**TASK ITEM:**
Beneath this task are records; count the lines among them that contain the word "will" and answer with the number only.
*** DATA Section Begins ***
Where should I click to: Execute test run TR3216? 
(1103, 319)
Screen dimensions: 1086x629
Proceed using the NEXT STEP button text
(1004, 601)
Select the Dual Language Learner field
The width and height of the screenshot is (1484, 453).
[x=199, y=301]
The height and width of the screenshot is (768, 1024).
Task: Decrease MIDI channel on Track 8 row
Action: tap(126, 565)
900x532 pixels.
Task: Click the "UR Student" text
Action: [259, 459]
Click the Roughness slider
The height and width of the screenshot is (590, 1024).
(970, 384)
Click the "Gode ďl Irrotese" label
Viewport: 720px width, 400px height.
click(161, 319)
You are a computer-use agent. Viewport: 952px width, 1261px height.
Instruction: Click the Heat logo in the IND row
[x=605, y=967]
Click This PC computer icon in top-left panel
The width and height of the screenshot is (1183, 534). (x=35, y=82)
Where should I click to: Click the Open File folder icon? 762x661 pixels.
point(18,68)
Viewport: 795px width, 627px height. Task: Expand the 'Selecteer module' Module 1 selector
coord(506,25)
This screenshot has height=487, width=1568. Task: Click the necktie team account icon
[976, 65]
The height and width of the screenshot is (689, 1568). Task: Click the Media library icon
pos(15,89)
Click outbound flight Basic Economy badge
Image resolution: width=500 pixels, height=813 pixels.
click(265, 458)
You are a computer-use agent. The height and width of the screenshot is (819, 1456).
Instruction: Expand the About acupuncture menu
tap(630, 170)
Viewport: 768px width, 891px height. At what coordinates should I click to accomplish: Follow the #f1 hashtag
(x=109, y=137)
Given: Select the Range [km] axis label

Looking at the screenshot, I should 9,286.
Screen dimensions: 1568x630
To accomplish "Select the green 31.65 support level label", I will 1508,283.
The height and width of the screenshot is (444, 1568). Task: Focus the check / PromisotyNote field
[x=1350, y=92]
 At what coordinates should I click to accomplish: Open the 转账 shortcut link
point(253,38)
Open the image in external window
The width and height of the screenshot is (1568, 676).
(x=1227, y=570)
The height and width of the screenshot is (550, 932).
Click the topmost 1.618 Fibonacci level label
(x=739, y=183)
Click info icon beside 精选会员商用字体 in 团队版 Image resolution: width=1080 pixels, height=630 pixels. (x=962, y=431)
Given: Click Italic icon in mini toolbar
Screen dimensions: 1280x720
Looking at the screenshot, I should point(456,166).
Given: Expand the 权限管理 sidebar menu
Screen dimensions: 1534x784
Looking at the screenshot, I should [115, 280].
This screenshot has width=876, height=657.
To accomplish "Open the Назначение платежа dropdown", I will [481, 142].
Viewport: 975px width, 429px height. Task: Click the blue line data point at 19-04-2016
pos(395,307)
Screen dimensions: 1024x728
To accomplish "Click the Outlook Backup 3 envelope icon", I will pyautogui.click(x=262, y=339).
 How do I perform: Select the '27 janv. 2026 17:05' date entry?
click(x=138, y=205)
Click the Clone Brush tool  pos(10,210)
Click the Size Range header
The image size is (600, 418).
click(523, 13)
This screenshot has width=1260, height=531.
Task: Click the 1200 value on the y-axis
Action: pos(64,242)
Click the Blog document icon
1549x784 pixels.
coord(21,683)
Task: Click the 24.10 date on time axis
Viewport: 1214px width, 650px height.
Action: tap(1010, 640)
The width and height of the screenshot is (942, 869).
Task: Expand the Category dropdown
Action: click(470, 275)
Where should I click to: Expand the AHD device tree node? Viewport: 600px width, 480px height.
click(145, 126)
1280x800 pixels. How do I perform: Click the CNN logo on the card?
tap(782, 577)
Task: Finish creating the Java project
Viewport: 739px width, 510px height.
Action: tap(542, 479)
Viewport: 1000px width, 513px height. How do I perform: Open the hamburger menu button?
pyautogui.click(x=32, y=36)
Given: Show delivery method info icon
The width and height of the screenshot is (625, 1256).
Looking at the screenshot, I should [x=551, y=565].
*** DATA Section Ends ***
**ANSWER SECTION:**
3